**WHAT TO WORK ON**
Exactly the lines below from the one with "View Results (1311, 753)" up to and including the one with "Education (928, 166)" make up the answer, with nothing else added.

=== INPUT ===

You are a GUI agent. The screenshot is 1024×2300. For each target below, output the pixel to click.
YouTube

===
=== INPUT ===

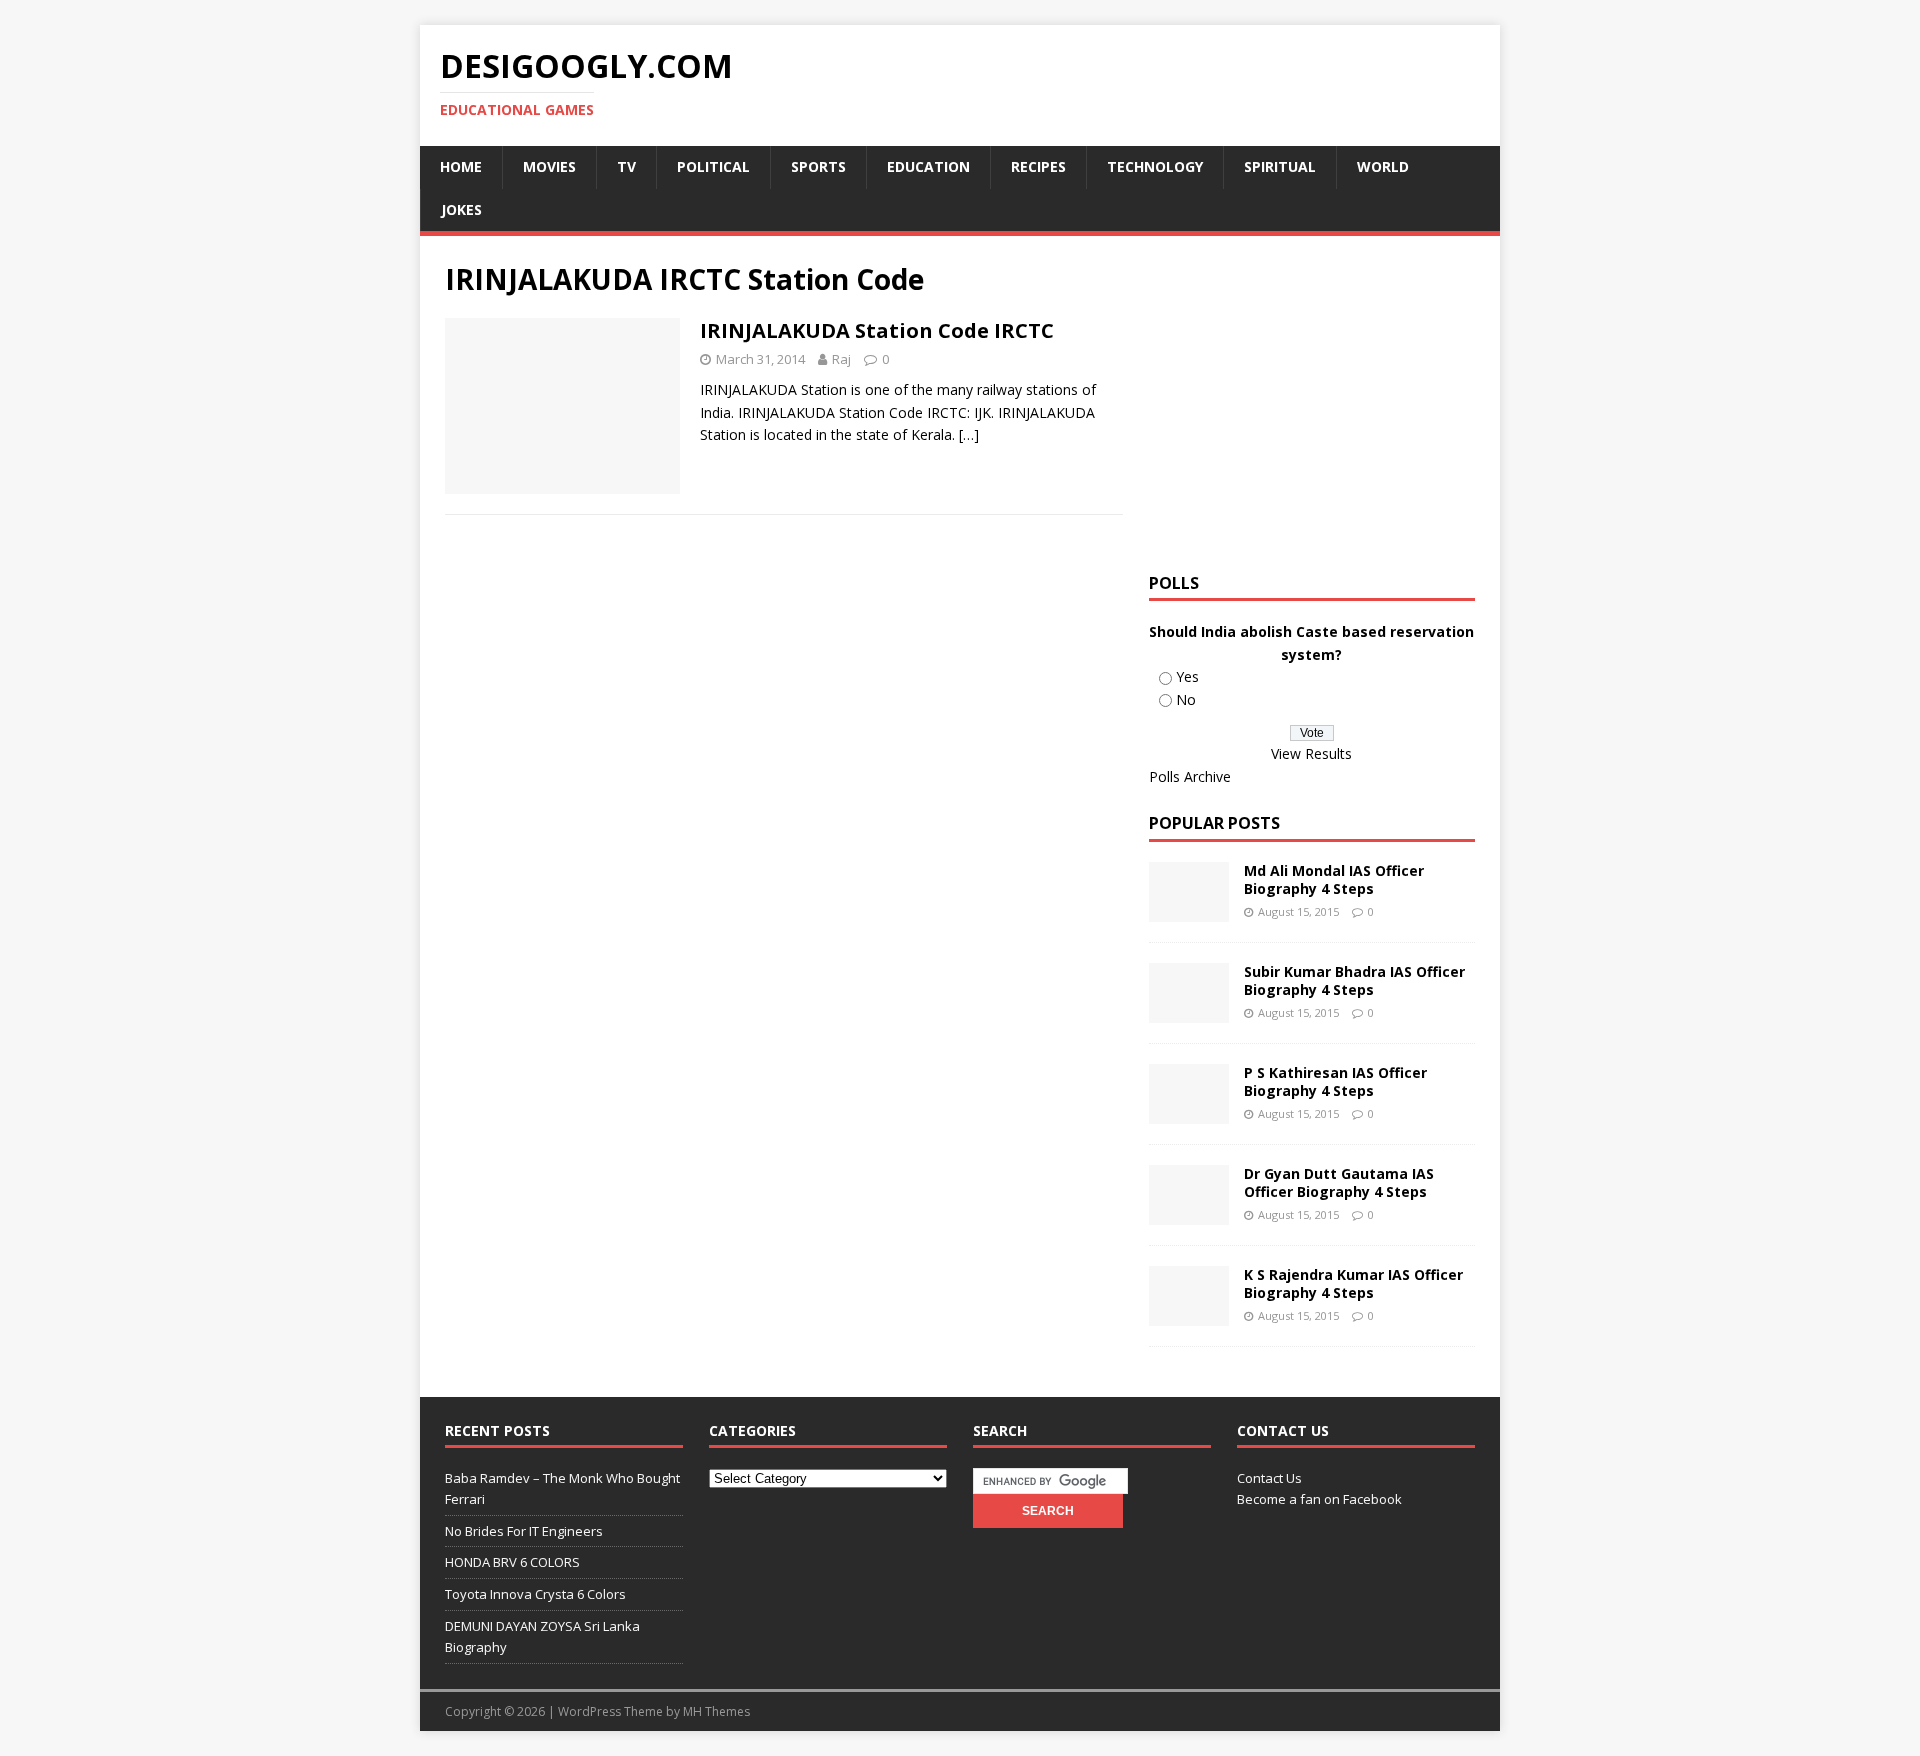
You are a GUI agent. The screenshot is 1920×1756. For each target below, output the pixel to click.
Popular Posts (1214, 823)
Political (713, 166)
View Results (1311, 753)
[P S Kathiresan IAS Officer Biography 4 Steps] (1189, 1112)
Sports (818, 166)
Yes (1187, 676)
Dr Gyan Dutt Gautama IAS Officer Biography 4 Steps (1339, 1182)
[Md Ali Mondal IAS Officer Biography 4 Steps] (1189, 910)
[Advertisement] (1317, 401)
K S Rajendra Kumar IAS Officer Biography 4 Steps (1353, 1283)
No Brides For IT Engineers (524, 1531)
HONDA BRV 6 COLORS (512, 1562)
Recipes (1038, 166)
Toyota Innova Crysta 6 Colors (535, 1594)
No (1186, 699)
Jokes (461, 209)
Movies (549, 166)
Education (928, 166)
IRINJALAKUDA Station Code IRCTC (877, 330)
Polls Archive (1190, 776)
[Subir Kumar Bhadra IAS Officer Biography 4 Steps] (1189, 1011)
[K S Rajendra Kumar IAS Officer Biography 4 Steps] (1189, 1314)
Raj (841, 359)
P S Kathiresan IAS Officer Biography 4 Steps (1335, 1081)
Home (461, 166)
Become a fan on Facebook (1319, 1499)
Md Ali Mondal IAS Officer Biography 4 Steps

===

**THE ANSWER**
View Results (1311, 753)
[P S Kathiresan IAS Officer Biography 4 Steps] (1189, 1112)
Sports (818, 166)
Yes (1187, 676)
Dr Gyan Dutt Gautama IAS Officer Biography 4 Steps (1339, 1182)
[Md Ali Mondal IAS Officer Biography 4 Steps] (1189, 910)
[Advertisement] (1317, 401)
K S Rajendra Kumar IAS Officer Biography 4 Steps (1353, 1283)
No Brides For IT Engineers (524, 1531)
HONDA BRV 6 COLORS (512, 1562)
Recipes (1038, 166)
Toyota Innova Crysta 6 Colors (535, 1594)
No (1186, 699)
Jokes (461, 209)
Movies (549, 166)
Education (928, 166)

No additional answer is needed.